Bezzâr Müsned’inde Ebü'l-Yüsr'den (r.a) şöyle rivayet eder:
“Adamın biri dedi ki:
'Ey Allah'ın Resulü! Bana, cennete girmemi sağlayacak bir amel gösterseniz!' Resûlullah (s.a.v) eliyle dilini işaret ederek,
'Buna sahip ol' buyurdu. Adam tekrar aynı soruyu sordu. Bunun üzerine Resûlullah (s.a.v) şöyle buyurdu:
Annesi kendisini kaybedesice! İnsanların burunları üzeri cehenneme sürüklenmelerinin sebebi dilleriyle kazandıklarından başka bir şey midir ki?”1
Bezzâr, hadisin isnadının hasen olduğunu söyler.
Dillerin kazandığı şeylerden maksat, haram olan sözlere karşılık verilecek cezadır. İnsan, sözleri ve amelleriyle toprağa iyilik ve kötülük tohumları ekmektedir. Daha sonra kıyamet günü ne ekmişse onu hasat edecektir. Sözü yahut ameli ile hayır ekmiş olan kişi, bunun karşılığında ikram ve hayır hasat edecek, söz ve fiilleriyle şer ekmiş kimseler de yarın pişmanlık hasat edecektir.

§ Sağlanan veriler
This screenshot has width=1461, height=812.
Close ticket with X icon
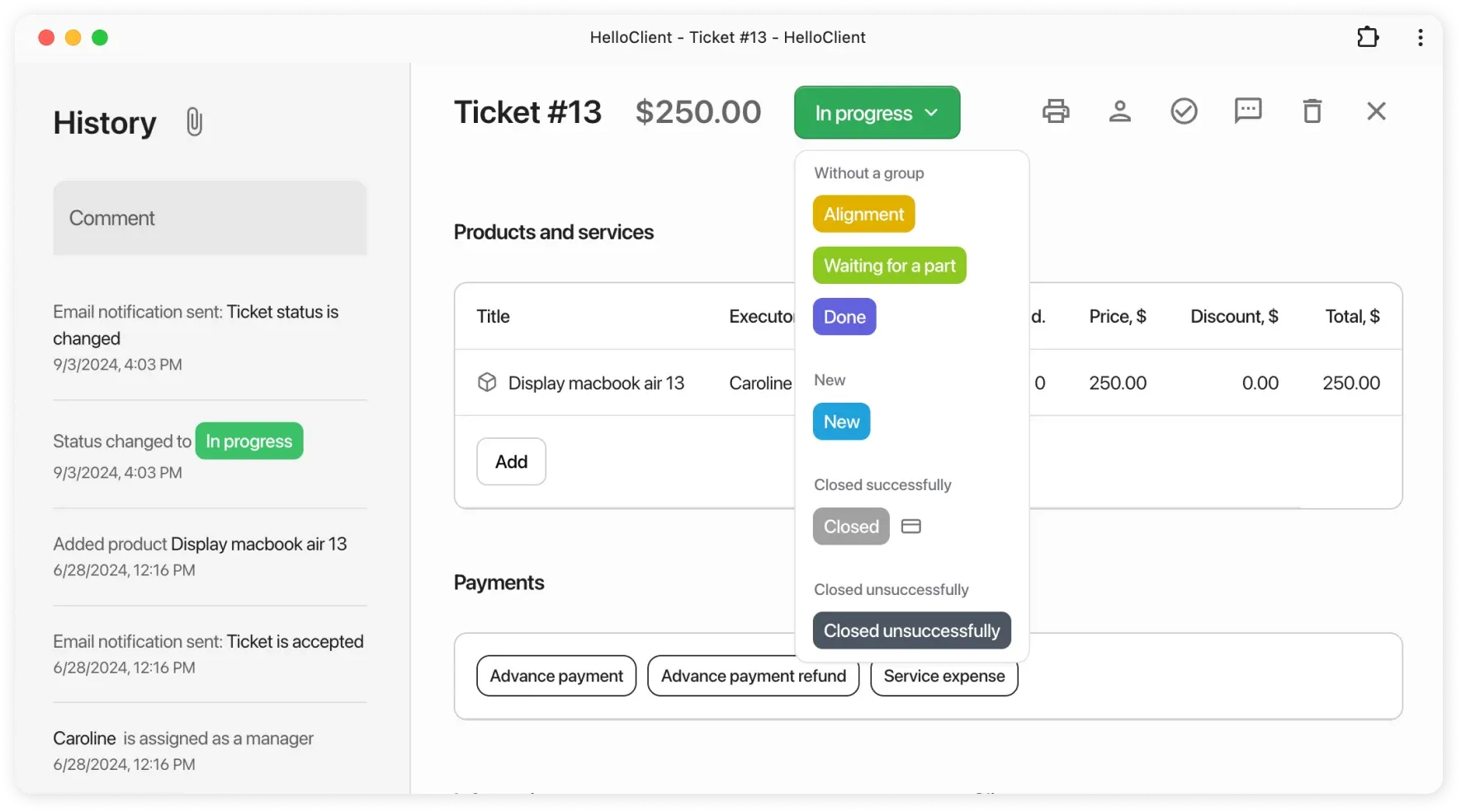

---

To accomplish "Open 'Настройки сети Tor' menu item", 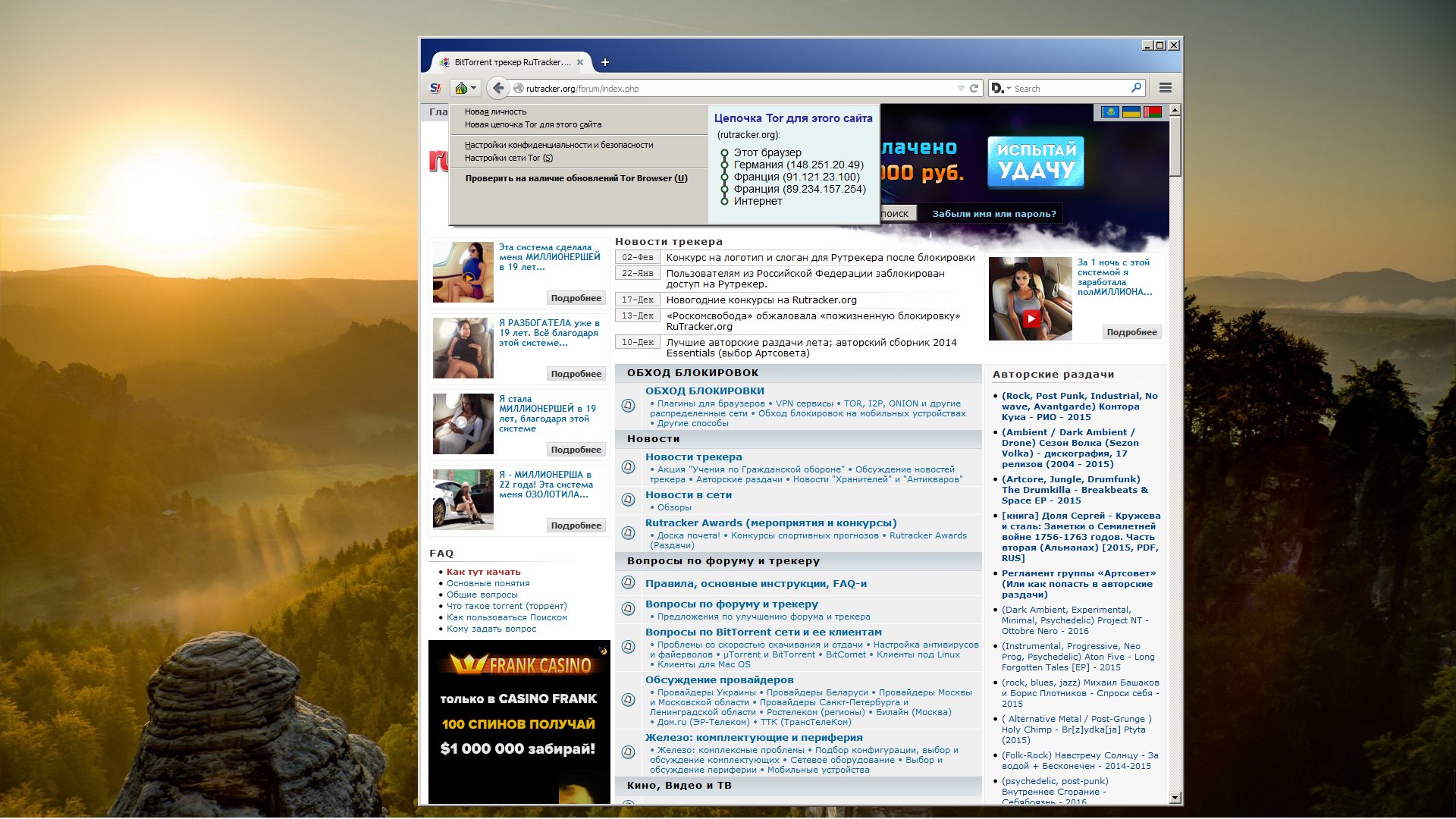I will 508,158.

§ Aşağıdakileri tamamlayın
a. Dil üzerine hadis metnine göre Bezzâr, hadisin isnadı hakkında ne söyler?
b. Dil üzerine hadis metninden "Dillerin kazandığı şeylerden" ile "pişmanlık hasat edecektir." arasındaki kısmı, bu ifadeler de dâhil olmak üzere, hiç değiştirmeden tekrar yazın.
c. Dil üzerine hadis metnini son cümlesinden sonra sürdürerek bir sonraki bölümü yazın.

§ Sırayla cevaplar
a. Hadisin isnadının hasen olduğunu söyler.

b.
Dillerin kazandığı şeylerden maksat, haram olan sözlere karşılık verilecek cezadır. İnsan, sözleri ve amelleriyle toprağa iyilik ve kötülük tohumları ekmektedir. Daha sonra kıyamet günü ne ekmişse onu hasat edecektir. Sözü yahut ameli ile hayır ekmiş olan kişi, bunun karşılığında ikram ve hayır hasat edecek, söz ve fiilleriyle şer ekmiş kimseler de yarın pişmanlık hasat edecektir.

c.
Muâz'ın (r.a) rivayet ettiği bu hadis-i şerifin zâhirinden açıkça şu anlaşılmaktadır: İnsanların cehenneme girmesinde en büyük etken dilleriyle söyledikler sözlerdir.
Dil ile işlenen günahlar arasında şirk ifade eden sözler, Allah Teâlâ katında günahların en büyüğüdür. Kişinin bilgisi olmadan söylediği söz de dil ile işlenen günah kapsamına girer. Bu da şirke yakın bir günahtır. Yalan yere şahitlik de Allah'a şirk koşmaya denk gelebilecek bir günahtır.
Sihir, namuslu kişilere zina iftirası atmak ve bunlar dışında bulunan yalancılık, dedikodu, insanları çekiştirmek gibi küçük ve büyük günahlar da dil ile işlenen günahlar kapsamına dahildir. Ayrıca fiilî olarak işlenen diğer günahlar da çoğunlukla dil ile işlenen günahların yardımıyla işlenir.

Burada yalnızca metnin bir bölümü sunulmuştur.